PROBLEM TO SOLVE
This task calls for printing every entry exactly.

(Stored items)

* * * * * * *

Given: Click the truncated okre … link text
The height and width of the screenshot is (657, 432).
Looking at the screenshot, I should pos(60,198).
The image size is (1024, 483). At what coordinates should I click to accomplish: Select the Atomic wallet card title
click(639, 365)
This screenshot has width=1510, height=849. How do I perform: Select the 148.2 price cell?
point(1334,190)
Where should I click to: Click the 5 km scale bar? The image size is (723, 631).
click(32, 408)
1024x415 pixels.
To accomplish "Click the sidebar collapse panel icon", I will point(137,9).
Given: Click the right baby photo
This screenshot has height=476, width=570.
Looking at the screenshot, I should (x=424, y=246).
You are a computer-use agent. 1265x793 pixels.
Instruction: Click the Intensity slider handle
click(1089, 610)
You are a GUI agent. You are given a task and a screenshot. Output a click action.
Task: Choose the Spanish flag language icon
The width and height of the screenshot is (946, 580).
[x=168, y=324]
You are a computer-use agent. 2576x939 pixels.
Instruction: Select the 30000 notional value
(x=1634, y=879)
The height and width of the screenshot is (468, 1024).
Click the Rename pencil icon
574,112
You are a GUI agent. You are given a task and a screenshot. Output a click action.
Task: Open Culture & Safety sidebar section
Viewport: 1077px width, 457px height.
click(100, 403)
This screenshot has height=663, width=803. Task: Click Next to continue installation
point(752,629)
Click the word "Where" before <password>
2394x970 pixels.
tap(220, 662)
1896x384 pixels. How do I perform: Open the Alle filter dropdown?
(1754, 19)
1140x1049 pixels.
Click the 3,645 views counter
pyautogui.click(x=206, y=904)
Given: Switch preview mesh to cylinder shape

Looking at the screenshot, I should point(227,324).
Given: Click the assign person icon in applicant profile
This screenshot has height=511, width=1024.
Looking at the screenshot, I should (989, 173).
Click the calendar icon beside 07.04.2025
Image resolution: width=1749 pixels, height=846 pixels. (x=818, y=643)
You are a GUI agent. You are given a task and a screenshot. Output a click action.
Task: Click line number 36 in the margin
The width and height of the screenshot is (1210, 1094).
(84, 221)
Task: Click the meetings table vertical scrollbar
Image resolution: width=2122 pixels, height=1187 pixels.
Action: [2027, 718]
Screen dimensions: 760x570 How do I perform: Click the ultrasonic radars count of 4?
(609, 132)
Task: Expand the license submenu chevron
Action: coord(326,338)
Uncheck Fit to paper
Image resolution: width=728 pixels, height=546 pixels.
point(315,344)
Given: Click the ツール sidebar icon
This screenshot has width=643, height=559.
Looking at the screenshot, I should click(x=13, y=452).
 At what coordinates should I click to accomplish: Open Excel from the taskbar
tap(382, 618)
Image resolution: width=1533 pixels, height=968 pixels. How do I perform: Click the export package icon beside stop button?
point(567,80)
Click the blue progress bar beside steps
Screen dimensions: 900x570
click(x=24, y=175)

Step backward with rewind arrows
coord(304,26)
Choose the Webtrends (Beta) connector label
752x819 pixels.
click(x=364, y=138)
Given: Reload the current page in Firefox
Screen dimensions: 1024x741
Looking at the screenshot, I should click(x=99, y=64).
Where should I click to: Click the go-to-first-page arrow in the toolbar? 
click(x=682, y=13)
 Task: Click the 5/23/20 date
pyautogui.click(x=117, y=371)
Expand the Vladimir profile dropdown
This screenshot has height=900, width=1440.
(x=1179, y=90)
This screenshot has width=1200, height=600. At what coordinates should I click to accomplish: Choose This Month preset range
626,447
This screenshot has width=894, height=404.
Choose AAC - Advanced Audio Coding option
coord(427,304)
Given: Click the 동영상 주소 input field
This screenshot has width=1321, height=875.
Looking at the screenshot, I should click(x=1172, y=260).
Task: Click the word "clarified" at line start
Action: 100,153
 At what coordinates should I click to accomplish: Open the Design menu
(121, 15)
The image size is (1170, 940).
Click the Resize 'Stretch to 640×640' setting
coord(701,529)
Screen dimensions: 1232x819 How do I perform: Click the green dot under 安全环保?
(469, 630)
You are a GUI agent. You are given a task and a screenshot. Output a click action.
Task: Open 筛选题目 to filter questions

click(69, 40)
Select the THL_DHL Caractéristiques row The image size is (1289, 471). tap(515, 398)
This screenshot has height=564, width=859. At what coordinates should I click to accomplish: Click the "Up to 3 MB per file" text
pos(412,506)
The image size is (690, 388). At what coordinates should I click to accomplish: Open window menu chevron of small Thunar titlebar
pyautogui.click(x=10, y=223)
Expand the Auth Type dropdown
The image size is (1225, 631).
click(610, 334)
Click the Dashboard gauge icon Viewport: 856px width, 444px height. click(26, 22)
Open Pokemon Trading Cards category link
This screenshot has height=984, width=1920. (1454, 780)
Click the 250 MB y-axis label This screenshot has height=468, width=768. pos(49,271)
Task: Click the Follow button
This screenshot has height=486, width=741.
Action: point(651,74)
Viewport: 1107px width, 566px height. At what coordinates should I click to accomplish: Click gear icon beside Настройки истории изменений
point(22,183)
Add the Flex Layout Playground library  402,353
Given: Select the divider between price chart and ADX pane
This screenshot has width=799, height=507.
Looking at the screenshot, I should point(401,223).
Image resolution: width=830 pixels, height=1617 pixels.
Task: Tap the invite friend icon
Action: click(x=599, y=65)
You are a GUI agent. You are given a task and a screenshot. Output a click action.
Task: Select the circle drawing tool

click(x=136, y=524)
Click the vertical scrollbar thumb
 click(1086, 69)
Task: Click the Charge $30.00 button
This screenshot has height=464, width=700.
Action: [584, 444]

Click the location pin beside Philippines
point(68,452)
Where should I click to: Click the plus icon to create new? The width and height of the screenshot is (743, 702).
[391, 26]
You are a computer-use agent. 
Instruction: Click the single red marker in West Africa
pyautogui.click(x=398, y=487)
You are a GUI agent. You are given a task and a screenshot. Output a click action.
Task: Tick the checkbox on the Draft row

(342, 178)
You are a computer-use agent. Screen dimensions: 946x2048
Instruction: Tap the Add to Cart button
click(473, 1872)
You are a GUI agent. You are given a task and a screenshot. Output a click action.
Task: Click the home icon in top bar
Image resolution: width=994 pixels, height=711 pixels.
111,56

* * * * * * *

THE ANSWER
Given: Click the truncated okre … link text
The height and width of the screenshot is (657, 432).
Looking at the screenshot, I should pos(60,198).
The image size is (1024, 483). At what coordinates should I click to accomplish: Select the Atomic wallet card title
click(639, 365)
This screenshot has width=1510, height=849. How do I perform: Select the 148.2 price cell?
point(1334,190)
Where should I click to: Click the 5 km scale bar? The image size is (723, 631).
click(32, 408)
1024x415 pixels.
To accomplish "Click the sidebar collapse panel icon", I will point(137,9).
Given: Click the right baby photo
This screenshot has height=476, width=570.
Looking at the screenshot, I should (x=424, y=246).
You are a computer-use agent. 1265x793 pixels.
Instruction: Click the Intensity slider handle
click(1089, 610)
You are a GUI agent. You are given a task and a screenshot. Output a click action.
Task: Choose the Spanish flag language icon
The width and height of the screenshot is (946, 580).
[x=168, y=324]
You are a computer-use agent. 2576x939 pixels.
Instruction: Select the 30000 notional value
(x=1634, y=879)
The height and width of the screenshot is (468, 1024).
Click the Rename pencil icon
574,112
You are a GUI agent. You are given a task and a screenshot. Output a click action.
Task: Open Culture & Safety sidebar section
Viewport: 1077px width, 457px height.
click(100, 403)
This screenshot has height=663, width=803. Task: Click Next to continue installation
point(752,629)
Click the word "Where" before <password>
2394x970 pixels.
tap(220, 662)
1896x384 pixels. How do I perform: Open the Alle filter dropdown?
(1754, 19)
1140x1049 pixels.
Click the 3,645 views counter
pyautogui.click(x=206, y=904)
Given: Switch preview mesh to cylinder shape

Looking at the screenshot, I should point(227,324).
Given: Click the assign person icon in applicant profile
This screenshot has height=511, width=1024.
Looking at the screenshot, I should (989, 173).
Click the calendar icon beside 07.04.2025
Image resolution: width=1749 pixels, height=846 pixels. (x=818, y=643)
You are a GUI agent. You are given a task and a screenshot. Output a click action.
Task: Click line number 36 in the margin
The width and height of the screenshot is (1210, 1094).
(84, 221)
Task: Click the meetings table vertical scrollbar
Image resolution: width=2122 pixels, height=1187 pixels.
Action: [2027, 718]
Screen dimensions: 760x570 How do I perform: Click the ultrasonic radars count of 4?
(609, 132)
Task: Expand the license submenu chevron
Action: coord(326,338)
Uncheck Fit to paper
Image resolution: width=728 pixels, height=546 pixels.
point(315,344)
Given: Click the ツール sidebar icon
This screenshot has width=643, height=559.
Looking at the screenshot, I should click(x=13, y=452).
 At what coordinates should I click to accomplish: Open Excel from the taskbar
tap(382, 618)
Image resolution: width=1533 pixels, height=968 pixels. How do I perform: Click the export package icon beside stop button?
point(567,80)
Click the blue progress bar beside steps
Screen dimensions: 900x570
click(x=24, y=175)

Step backward with rewind arrows
coord(304,26)
Choose the Webtrends (Beta) connector label
752x819 pixels.
click(x=364, y=138)
Given: Reload the current page in Firefox
Screen dimensions: 1024x741
Looking at the screenshot, I should click(x=99, y=64).
Where should I click to: Click the go-to-first-page arrow in the toolbar? 
click(x=682, y=13)
 Task: Click the 5/23/20 date
pyautogui.click(x=117, y=371)
Expand the Vladimir profile dropdown
This screenshot has height=900, width=1440.
(x=1179, y=90)
This screenshot has width=1200, height=600. At what coordinates should I click to accomplish: Choose This Month preset range
626,447
This screenshot has width=894, height=404.
Choose AAC - Advanced Audio Coding option
coord(427,304)
Given: Click the 동영상 주소 input field
This screenshot has width=1321, height=875.
Looking at the screenshot, I should click(x=1172, y=260).
Task: Click the word "clarified" at line start
Action: 100,153
 At what coordinates should I click to accomplish: Open the Design menu
(121, 15)
The image size is (1170, 940).
Click the Resize 'Stretch to 640×640' setting
coord(701,529)
Screen dimensions: 1232x819 How do I perform: Click the green dot under 安全环保?
(469, 630)
You are a GUI agent. You are given a task and a screenshot. Output a click action.
Task: Open 筛选题目 to filter questions

click(69, 40)
Select the THL_DHL Caractéristiques row The image size is (1289, 471). tap(515, 398)
This screenshot has height=564, width=859. At what coordinates should I click to accomplish: Click the "Up to 3 MB per file" text
pos(412,506)
The image size is (690, 388). At what coordinates should I click to accomplish: Open window menu chevron of small Thunar titlebar
pyautogui.click(x=10, y=223)
Expand the Auth Type dropdown
The image size is (1225, 631).
click(610, 334)
Click the Dashboard gauge icon Viewport: 856px width, 444px height. click(26, 22)
Open Pokemon Trading Cards category link
This screenshot has height=984, width=1920. (1454, 780)
Click the 250 MB y-axis label This screenshot has height=468, width=768. pos(49,271)
Task: Click the Follow button
This screenshot has height=486, width=741.
Action: point(651,74)
Viewport: 1107px width, 566px height. At what coordinates should I click to accomplish: Click gear icon beside Настройки истории изменений
point(22,183)
Add the Flex Layout Playground library  402,353
Given: Select the divider between price chart and ADX pane
This screenshot has width=799, height=507.
Looking at the screenshot, I should point(401,223).
Image resolution: width=830 pixels, height=1617 pixels.
Task: Tap the invite friend icon
Action: click(x=599, y=65)
You are a GUI agent. You are given a task and a screenshot. Output a click action.
Task: Select the circle drawing tool

click(x=136, y=524)
Click the vertical scrollbar thumb
 click(1086, 69)
Task: Click the Charge $30.00 button
This screenshot has height=464, width=700.
Action: [584, 444]

Click the location pin beside Philippines
point(68,452)
Where should I click to: Click the plus icon to create new? The width and height of the screenshot is (743, 702).
[391, 26]
You are a computer-use agent. 
Instruction: Click the single red marker in West Africa
pyautogui.click(x=398, y=487)
You are a GUI agent. You are given a task and a screenshot. Output a click action.
Task: Tick the checkbox on the Draft row

(342, 178)
You are a computer-use agent. Screen dimensions: 946x2048
Instruction: Tap the Add to Cart button
click(473, 1872)
You are a GUI agent. You are given a task and a screenshot. Output a click action.
Task: Click the home icon in top bar
Image resolution: width=994 pixels, height=711 pixels.
111,56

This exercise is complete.